— Records provided —
## Start

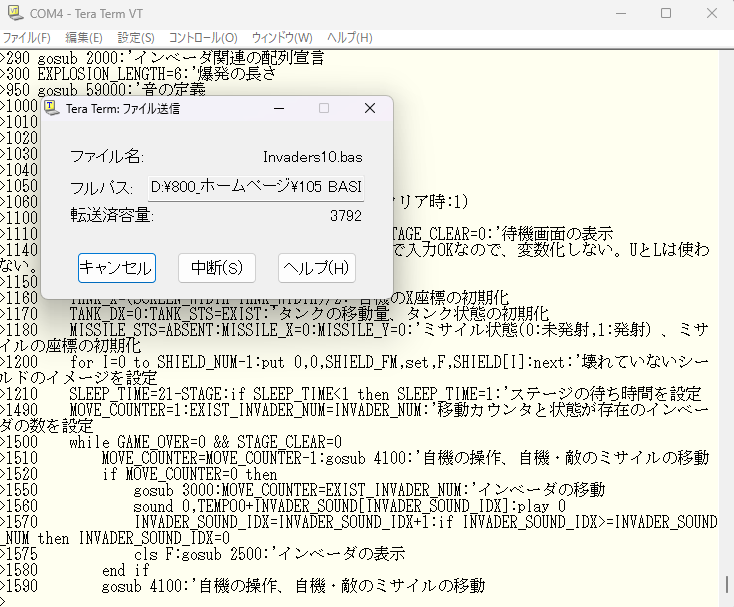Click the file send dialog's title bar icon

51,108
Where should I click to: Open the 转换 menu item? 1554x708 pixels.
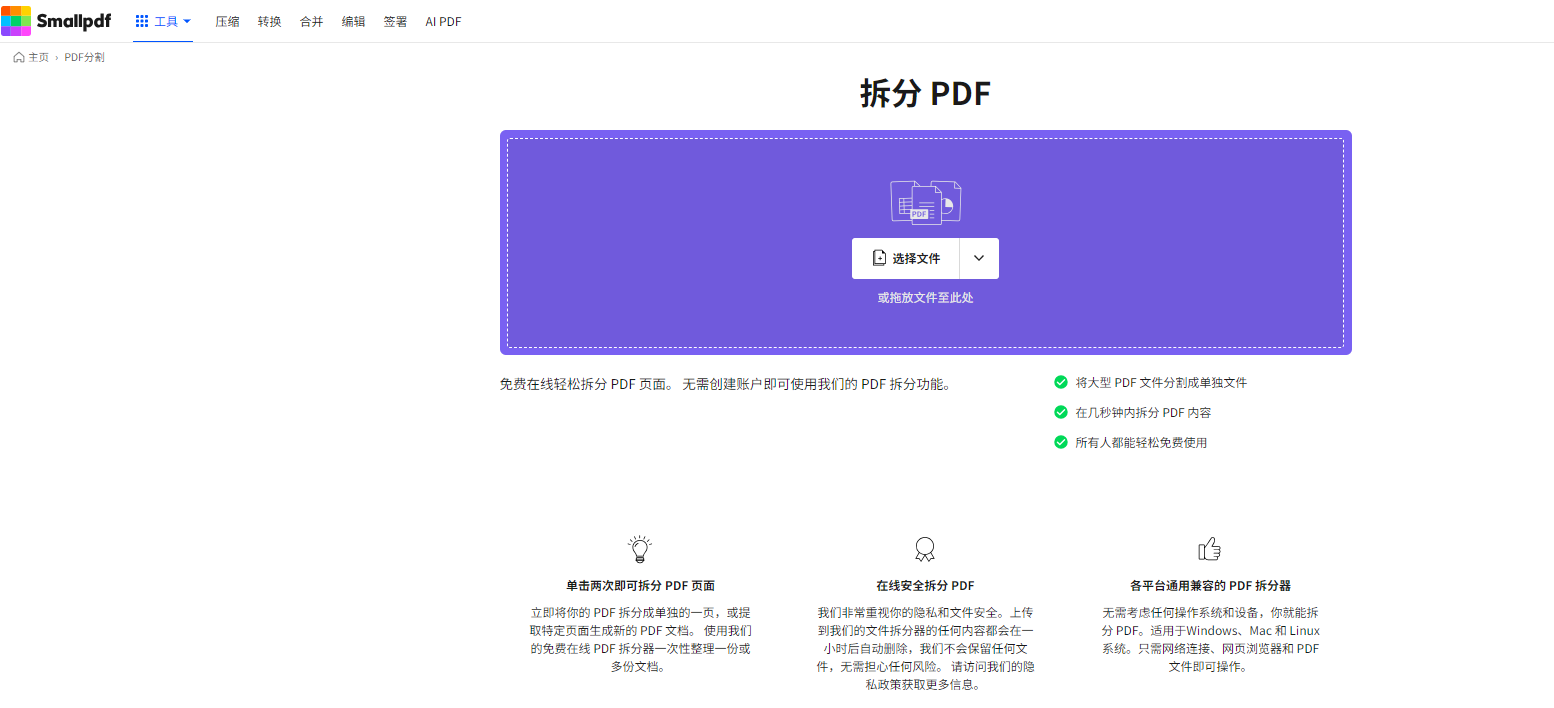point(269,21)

## End
## Start

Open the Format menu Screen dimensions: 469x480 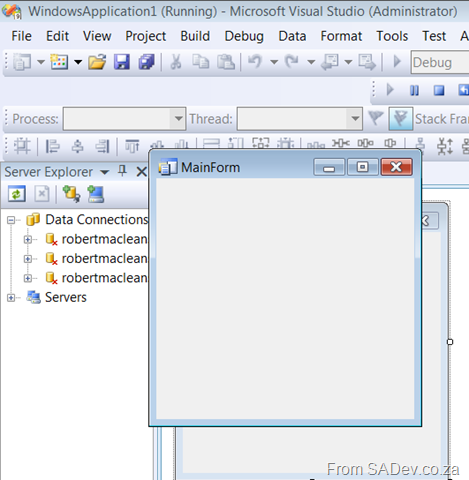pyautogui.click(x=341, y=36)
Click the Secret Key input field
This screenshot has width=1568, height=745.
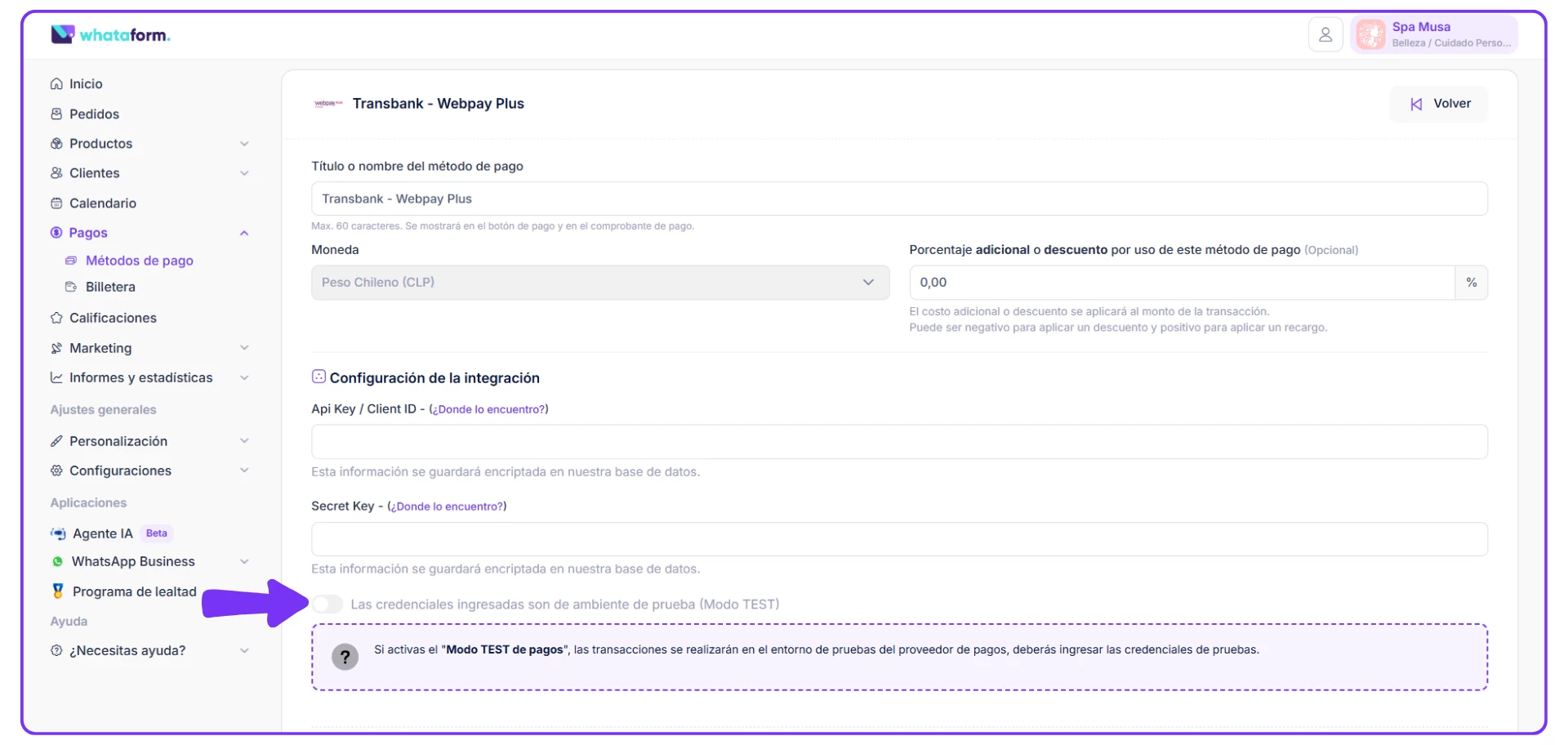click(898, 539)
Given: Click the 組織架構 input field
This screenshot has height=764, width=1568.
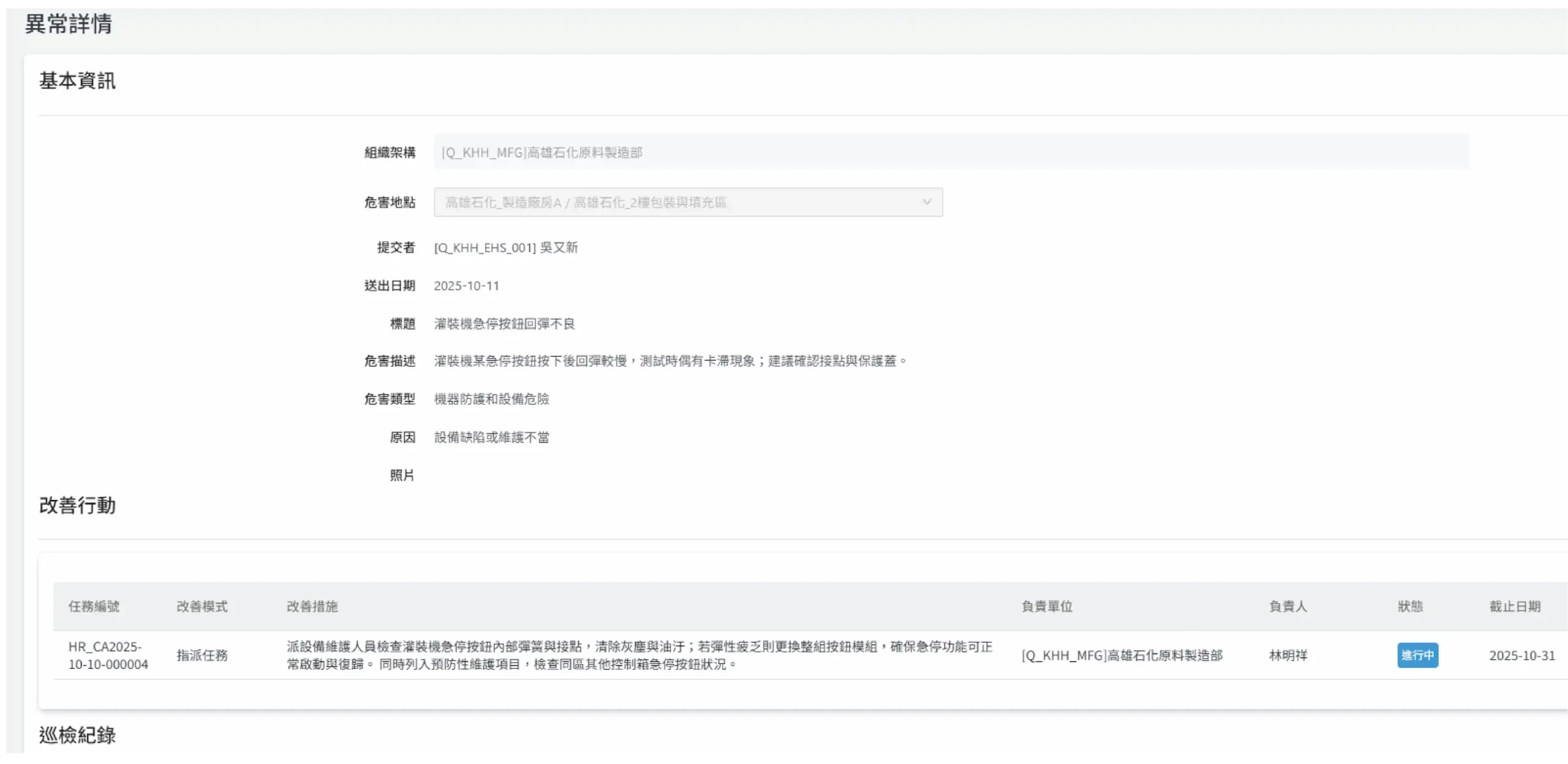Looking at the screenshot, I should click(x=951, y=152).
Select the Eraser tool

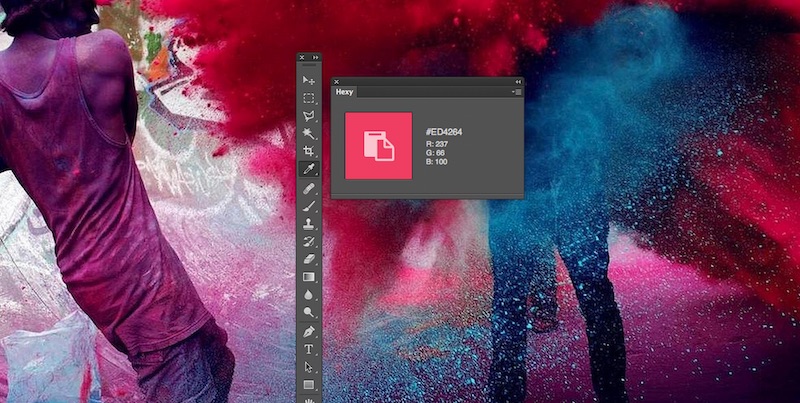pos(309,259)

## End
## Start

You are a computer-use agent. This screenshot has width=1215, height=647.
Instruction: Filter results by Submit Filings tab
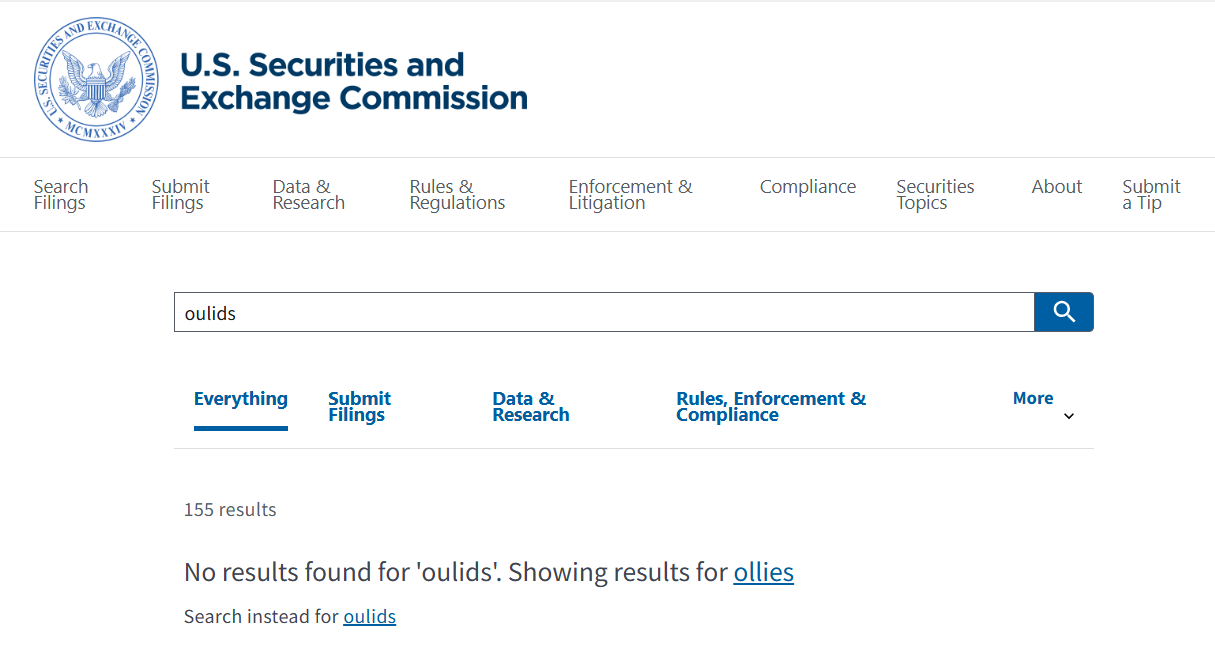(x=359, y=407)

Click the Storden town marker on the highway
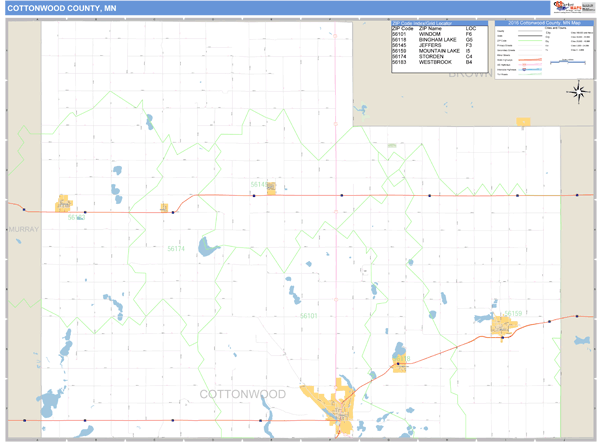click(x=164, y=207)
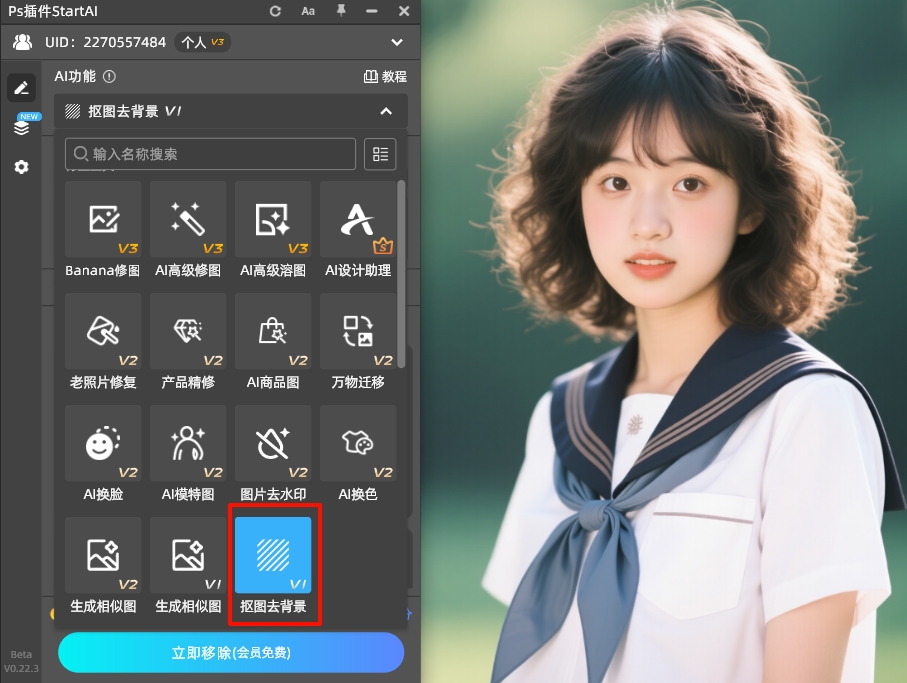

## End

— Goal —
Transcribe the items starting at the line that contains "Click the file send dialog's title bar icon" and ending at the line that contains "point(269,21)", both included, and leave the pictures out of your answer.

— Answer for this exercise —
Click the file send dialog's title bar icon

51,108
Where should I click to: Open the 转换 menu item? 1554x708 pixels.
point(269,21)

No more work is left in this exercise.